XHSBH-FM
- Sabinas Hidalgo, Nuevo León; Mexico;
- Frequency: 100.9 FM
- Branding: Digital 102.9

Programming
- Format: Pop

Ownership
- Owner: Grupo Radio Alegría; (Profesionales de la Radio, S.A. de C.V.);
- Sister stations: XHESH-FM

History
- First air date: November 30, 1994 (concession)
- Call sign meaning: "Sabinas Hidalgo"

Technical information
- Licensing authority: CRT
- Class: A
- ERP: 2.6 kW
- HAAT: 100 m (330 ft)

Links
- Website: www.gruporadioalegria.mx

= XHSBH-FM =

Radio station in Sabinas Hidalgo, Nuevo León

XHSBH-FM is a radio station on 100.9 FM in Sabinas Hidalgo, Nuevo León. Mexico.
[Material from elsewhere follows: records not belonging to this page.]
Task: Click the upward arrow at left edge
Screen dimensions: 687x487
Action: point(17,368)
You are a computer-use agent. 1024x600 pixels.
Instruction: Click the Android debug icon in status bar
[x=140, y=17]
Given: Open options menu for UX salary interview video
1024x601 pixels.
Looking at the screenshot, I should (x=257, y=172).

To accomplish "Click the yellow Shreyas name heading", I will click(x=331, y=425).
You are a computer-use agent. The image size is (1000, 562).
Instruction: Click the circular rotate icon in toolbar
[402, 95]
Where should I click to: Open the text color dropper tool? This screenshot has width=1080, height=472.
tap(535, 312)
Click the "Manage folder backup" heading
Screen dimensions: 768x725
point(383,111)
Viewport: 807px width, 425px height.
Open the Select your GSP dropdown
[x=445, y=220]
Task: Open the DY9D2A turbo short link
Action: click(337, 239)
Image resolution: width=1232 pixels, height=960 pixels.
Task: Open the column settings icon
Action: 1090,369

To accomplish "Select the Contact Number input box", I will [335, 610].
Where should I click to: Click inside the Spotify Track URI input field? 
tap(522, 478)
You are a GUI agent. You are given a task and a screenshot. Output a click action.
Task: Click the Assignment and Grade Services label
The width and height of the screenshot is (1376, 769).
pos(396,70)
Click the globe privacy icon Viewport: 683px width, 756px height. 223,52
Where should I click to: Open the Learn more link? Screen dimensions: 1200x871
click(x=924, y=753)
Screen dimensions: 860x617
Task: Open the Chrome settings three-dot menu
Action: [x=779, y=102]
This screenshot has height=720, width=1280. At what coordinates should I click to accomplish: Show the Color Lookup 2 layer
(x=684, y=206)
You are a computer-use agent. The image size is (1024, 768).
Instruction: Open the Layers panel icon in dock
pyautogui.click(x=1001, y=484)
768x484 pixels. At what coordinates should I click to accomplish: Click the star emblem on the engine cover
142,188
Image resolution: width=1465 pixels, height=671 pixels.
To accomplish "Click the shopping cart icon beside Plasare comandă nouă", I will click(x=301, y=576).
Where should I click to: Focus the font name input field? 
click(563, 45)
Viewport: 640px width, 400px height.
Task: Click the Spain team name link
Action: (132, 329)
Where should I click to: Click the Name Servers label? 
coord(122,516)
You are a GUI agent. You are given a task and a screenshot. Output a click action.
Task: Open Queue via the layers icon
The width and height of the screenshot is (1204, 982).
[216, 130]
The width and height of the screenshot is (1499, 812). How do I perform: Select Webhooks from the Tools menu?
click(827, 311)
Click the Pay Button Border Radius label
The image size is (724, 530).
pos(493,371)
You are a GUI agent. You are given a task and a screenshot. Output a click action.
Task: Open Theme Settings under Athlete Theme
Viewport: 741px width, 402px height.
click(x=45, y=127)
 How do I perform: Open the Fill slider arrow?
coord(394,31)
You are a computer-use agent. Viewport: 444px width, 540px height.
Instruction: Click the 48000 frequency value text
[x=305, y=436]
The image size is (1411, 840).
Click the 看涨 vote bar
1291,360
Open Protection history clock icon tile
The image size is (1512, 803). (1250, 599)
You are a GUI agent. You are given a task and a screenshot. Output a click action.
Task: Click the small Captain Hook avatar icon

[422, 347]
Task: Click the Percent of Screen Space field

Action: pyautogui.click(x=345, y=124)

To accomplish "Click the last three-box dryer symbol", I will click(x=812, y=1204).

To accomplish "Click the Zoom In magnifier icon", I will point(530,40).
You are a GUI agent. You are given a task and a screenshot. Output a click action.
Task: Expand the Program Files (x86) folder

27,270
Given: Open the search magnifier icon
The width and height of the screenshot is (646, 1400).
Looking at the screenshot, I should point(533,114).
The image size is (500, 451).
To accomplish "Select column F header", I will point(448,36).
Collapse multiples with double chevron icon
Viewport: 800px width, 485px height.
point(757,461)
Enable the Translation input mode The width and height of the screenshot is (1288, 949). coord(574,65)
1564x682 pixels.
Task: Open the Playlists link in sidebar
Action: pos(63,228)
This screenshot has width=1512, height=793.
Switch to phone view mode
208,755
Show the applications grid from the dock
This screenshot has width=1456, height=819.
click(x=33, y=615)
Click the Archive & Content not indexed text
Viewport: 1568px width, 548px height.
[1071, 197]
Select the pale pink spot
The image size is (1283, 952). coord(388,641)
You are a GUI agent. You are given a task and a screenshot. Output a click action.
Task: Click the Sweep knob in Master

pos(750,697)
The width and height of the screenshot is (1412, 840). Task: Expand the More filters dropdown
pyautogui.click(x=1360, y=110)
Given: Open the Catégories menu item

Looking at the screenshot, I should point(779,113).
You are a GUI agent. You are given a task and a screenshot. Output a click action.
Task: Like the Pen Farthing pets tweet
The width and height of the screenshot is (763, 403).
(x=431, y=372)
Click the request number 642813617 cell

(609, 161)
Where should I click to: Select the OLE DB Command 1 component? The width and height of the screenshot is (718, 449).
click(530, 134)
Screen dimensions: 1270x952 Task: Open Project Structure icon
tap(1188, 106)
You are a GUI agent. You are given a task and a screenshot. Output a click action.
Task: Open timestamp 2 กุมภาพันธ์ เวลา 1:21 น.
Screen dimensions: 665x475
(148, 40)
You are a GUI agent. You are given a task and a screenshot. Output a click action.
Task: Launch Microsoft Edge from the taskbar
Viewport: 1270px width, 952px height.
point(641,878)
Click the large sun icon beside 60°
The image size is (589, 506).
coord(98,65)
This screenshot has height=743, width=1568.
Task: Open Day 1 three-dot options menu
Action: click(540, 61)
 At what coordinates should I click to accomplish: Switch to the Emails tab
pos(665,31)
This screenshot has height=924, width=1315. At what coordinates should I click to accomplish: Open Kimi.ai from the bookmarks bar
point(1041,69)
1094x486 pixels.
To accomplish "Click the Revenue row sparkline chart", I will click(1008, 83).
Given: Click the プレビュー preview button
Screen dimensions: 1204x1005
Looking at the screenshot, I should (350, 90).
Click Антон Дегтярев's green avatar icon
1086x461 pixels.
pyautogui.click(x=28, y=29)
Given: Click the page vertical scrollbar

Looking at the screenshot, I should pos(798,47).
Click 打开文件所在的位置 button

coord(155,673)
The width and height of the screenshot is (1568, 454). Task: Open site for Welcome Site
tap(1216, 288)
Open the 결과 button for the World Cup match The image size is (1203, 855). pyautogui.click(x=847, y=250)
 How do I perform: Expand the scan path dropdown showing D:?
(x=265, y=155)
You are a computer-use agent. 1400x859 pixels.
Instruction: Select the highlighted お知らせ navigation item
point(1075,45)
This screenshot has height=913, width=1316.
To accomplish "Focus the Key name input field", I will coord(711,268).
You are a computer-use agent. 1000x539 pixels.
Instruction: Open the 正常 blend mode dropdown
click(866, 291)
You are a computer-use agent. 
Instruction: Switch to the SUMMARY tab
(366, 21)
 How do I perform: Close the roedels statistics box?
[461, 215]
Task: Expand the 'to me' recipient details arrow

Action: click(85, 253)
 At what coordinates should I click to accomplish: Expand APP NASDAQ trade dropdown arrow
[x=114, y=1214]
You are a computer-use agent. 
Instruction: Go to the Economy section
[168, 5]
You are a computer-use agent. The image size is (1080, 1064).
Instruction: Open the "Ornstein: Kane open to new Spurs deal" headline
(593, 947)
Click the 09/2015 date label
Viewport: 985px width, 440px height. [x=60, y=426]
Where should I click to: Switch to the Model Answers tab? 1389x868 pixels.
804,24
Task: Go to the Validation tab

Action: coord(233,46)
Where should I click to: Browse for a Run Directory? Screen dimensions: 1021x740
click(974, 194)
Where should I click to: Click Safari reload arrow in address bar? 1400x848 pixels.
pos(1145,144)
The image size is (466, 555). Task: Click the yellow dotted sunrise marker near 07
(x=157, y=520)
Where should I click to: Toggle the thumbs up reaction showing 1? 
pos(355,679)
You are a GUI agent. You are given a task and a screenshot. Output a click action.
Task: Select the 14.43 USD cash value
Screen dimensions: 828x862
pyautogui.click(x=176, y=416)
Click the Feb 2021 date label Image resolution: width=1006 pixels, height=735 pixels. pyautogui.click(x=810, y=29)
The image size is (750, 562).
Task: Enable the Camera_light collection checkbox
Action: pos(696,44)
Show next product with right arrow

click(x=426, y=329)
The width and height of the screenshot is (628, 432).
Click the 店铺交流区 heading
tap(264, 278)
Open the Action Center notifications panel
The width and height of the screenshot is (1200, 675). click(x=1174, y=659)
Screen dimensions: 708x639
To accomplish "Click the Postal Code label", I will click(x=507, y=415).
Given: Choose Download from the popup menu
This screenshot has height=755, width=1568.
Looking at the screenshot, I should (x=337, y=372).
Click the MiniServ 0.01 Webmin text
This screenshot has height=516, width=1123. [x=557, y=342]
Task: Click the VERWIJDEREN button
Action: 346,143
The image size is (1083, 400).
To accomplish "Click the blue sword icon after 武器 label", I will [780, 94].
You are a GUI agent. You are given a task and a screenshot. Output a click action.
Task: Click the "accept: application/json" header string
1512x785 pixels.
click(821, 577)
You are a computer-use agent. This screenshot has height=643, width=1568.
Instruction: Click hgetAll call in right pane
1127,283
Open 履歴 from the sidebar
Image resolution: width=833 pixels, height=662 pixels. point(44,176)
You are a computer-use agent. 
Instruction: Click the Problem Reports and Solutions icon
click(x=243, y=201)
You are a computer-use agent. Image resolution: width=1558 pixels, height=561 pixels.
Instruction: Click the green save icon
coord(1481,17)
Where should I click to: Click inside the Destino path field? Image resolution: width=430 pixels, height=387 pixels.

The station is owned by Grupo Radio Alegría and is known as Digital 102.9, simulcasting sister station XHMG-FM in Monterrey.

==History==
XHSBH received its concession on November 30, 1994. The original concessionaire was Gonzalo Estrada Cruz, who founded GRA and its associated ABC newspaper.

Long known as La Sabrosita, in line with GRA's XHRK-FM 95.7 in Monterrey, the station began simulcasting pop outlet XHMG-FM 102.9 in 2020.